Exercise aim: Filter these entries so that only lines with the word "link" remain.
-- Material provided follows --
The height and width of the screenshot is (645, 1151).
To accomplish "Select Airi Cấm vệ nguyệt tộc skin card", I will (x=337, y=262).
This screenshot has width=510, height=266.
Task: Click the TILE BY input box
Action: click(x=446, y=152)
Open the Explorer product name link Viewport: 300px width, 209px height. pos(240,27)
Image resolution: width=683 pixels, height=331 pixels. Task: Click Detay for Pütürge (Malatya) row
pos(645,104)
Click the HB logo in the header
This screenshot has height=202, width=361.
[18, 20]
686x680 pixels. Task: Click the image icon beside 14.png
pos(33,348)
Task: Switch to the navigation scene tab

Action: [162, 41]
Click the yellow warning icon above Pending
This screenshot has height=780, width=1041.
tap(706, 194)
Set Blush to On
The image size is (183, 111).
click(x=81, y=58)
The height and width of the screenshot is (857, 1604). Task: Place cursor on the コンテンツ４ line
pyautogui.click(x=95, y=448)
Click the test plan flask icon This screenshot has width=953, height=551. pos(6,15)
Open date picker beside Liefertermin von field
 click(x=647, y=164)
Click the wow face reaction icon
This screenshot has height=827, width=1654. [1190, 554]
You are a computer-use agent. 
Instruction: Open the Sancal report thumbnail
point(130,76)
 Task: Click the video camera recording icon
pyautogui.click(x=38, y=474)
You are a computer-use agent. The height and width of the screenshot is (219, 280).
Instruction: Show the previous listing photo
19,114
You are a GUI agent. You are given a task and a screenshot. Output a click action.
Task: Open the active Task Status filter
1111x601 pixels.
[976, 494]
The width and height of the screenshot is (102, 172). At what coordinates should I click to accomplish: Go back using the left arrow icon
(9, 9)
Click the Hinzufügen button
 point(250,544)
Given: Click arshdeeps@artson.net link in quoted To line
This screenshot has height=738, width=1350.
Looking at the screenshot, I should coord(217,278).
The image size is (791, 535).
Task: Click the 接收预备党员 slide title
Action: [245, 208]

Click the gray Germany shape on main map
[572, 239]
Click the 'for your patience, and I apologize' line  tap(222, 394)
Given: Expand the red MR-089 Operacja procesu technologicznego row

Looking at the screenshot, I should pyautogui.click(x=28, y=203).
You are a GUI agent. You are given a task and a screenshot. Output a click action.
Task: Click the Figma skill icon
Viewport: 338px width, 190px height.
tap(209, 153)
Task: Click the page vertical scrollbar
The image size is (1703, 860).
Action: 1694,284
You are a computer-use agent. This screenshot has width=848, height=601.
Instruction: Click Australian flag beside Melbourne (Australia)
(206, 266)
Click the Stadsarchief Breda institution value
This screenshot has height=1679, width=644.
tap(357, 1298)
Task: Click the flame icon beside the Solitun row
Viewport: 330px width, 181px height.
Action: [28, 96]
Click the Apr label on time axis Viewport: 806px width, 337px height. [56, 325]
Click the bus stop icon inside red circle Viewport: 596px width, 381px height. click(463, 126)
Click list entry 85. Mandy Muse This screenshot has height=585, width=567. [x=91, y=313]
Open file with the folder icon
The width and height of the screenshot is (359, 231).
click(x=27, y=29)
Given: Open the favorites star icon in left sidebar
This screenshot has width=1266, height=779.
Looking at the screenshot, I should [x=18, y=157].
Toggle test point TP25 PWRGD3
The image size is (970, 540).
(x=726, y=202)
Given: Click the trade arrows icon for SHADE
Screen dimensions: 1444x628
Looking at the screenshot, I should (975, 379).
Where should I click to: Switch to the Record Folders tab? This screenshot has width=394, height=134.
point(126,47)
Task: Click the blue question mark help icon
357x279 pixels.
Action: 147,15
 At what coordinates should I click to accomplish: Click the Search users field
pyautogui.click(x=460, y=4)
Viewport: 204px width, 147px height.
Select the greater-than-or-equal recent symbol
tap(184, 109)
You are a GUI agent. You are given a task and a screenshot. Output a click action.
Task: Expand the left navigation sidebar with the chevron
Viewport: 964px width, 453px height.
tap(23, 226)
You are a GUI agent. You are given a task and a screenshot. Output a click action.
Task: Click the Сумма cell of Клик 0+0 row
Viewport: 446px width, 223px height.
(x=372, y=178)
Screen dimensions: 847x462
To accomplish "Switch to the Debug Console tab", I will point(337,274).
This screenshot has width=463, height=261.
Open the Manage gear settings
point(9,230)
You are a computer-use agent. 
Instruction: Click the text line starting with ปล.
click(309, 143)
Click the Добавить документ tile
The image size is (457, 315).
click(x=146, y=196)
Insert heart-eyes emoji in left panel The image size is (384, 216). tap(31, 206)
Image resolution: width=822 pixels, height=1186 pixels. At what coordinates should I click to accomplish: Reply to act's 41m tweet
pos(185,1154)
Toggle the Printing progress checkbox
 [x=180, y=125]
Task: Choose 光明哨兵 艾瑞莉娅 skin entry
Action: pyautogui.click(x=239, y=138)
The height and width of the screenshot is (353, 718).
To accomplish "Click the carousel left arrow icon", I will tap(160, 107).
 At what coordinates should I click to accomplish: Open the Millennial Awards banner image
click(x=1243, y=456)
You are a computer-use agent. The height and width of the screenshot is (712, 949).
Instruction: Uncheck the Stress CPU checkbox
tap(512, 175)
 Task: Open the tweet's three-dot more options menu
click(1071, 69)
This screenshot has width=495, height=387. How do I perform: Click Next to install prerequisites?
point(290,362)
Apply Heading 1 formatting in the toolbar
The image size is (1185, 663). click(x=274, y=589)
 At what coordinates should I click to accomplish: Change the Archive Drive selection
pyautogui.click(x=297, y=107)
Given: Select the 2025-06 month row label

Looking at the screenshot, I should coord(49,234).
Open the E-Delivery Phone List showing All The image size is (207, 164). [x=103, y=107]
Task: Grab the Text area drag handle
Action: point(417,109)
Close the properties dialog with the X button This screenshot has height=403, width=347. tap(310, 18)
-- Material provided concluded --
Solution for this problem:
Open the Explorer product name link Viewport: 300px width, 209px height. pos(240,27)
Given: Click arshdeeps@artson.net link in quoted To line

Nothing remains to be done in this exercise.